Because the mRNA SARS-CoV-2 vaccines are inactivated, they can be administered at the same time as other vaccines, including the influenza vaccine, although Abdul-Mutakabbir advises patients to get the vaccines in different arms. King added that many individuals who come into her clinic prefer to receive the COVID-19 and influenza vaccines on the same day. “A lot of people say, ‘If I’m going to feel bad, I want to feel bad only once,’” she said. King added that it is also a good opportunity to remind vaccine recipients that the arm soreness and fatigue are due to the immune system response to the vaccines and not because they have acquired an infection from the vaccine.

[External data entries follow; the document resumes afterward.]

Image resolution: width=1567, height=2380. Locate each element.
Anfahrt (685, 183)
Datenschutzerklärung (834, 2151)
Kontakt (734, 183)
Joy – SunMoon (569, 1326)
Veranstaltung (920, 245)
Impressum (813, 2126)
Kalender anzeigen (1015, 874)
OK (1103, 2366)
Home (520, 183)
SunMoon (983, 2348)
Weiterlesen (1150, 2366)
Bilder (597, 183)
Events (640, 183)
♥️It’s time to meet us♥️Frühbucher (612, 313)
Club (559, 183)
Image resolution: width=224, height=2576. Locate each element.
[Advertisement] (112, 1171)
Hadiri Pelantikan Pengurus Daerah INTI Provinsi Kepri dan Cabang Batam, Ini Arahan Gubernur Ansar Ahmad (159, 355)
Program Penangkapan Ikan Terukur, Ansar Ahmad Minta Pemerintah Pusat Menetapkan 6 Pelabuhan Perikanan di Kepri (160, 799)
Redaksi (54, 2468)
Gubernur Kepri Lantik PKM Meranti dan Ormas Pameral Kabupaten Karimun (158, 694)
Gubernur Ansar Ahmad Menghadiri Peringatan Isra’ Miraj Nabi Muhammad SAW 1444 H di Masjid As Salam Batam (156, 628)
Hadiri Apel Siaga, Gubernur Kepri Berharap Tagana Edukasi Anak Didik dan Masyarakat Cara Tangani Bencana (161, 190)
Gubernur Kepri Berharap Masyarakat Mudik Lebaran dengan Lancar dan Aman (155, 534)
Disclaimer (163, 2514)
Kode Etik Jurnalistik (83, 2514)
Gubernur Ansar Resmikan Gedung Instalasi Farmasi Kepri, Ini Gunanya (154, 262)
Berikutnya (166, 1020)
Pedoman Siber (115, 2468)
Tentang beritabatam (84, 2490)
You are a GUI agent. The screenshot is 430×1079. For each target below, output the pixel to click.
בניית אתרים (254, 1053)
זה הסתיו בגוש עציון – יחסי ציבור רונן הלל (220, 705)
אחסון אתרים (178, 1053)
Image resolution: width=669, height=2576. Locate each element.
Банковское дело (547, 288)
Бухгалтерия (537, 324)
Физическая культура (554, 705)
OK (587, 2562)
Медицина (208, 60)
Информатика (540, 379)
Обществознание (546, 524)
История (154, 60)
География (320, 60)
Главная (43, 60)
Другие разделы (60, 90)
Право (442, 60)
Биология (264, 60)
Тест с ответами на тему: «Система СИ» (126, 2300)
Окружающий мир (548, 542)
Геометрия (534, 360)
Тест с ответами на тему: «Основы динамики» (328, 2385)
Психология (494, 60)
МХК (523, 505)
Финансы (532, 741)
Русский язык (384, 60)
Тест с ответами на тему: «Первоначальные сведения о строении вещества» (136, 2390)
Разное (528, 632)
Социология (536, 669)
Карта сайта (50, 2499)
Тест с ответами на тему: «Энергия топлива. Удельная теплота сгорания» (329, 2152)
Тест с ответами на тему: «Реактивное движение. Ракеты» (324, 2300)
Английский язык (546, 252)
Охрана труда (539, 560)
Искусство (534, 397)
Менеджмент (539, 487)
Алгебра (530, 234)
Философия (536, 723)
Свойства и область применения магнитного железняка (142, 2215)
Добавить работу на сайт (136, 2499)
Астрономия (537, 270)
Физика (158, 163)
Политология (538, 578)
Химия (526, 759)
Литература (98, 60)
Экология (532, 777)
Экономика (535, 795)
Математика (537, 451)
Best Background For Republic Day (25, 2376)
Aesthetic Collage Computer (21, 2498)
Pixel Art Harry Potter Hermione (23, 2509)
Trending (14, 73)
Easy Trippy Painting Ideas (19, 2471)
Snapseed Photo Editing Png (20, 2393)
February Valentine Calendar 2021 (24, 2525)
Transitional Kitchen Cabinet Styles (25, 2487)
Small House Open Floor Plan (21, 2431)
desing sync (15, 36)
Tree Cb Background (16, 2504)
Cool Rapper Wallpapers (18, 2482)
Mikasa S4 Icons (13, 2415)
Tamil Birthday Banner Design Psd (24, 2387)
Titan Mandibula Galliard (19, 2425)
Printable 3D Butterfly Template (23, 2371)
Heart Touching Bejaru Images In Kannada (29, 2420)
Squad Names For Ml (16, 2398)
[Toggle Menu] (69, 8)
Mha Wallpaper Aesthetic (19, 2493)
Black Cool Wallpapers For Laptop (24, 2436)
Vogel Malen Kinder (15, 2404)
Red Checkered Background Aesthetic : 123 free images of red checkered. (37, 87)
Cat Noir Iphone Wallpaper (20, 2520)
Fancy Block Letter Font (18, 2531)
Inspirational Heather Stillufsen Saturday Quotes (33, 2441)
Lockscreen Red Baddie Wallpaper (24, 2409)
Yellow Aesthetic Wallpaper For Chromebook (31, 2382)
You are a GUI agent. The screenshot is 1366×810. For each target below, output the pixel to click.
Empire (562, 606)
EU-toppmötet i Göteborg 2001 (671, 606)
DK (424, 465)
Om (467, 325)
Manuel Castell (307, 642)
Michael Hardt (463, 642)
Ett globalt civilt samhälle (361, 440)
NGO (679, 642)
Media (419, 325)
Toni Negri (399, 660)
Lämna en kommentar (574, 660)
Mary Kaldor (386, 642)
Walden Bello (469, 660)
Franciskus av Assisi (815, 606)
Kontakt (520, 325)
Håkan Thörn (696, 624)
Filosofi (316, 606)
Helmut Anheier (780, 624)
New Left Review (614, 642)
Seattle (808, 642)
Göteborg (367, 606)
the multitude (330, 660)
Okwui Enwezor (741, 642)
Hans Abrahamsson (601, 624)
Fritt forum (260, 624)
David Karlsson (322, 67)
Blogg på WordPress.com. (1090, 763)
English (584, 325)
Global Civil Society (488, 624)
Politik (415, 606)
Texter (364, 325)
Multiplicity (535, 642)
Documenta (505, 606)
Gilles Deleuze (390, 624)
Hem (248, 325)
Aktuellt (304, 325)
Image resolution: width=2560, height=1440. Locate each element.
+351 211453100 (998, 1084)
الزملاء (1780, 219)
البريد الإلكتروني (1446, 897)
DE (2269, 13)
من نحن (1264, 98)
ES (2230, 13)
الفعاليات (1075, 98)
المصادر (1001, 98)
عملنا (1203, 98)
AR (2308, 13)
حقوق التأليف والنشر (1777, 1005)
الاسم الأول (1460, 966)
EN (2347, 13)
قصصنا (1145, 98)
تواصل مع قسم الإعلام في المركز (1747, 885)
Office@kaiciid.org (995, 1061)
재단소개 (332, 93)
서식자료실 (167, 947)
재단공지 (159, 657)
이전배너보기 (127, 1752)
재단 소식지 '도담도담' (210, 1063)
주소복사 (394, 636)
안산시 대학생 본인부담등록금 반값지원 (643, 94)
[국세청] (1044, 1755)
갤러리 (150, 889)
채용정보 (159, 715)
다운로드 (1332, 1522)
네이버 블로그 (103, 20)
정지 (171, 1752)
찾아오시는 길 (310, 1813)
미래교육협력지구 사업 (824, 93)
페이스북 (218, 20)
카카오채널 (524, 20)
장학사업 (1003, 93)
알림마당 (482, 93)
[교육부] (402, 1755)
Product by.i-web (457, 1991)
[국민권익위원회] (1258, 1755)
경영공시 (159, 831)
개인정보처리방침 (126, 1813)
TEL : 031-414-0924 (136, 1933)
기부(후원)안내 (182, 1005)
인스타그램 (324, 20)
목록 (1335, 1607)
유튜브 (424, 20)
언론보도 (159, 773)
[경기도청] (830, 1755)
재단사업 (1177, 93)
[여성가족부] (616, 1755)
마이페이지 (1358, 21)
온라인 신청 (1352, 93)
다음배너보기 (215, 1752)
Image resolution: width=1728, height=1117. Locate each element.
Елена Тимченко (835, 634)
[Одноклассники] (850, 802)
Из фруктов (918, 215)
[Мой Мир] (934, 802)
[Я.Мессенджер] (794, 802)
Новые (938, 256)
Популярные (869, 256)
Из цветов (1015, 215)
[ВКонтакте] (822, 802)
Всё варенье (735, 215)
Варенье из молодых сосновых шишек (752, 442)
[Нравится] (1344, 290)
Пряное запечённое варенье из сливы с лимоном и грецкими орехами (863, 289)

Rohde concluded that patients should be encouraged to take acetaminophen as needed to improve their comfort level after vaccinations. “I tell people all the time, ‘That’s why you’re taking a vaccine. It’s also why we take medication. You don’t need to suffer. It’s OK if you’re doing it correctly according to the directions, and things will be a little easier for you.’ That’s important,” Rohde said.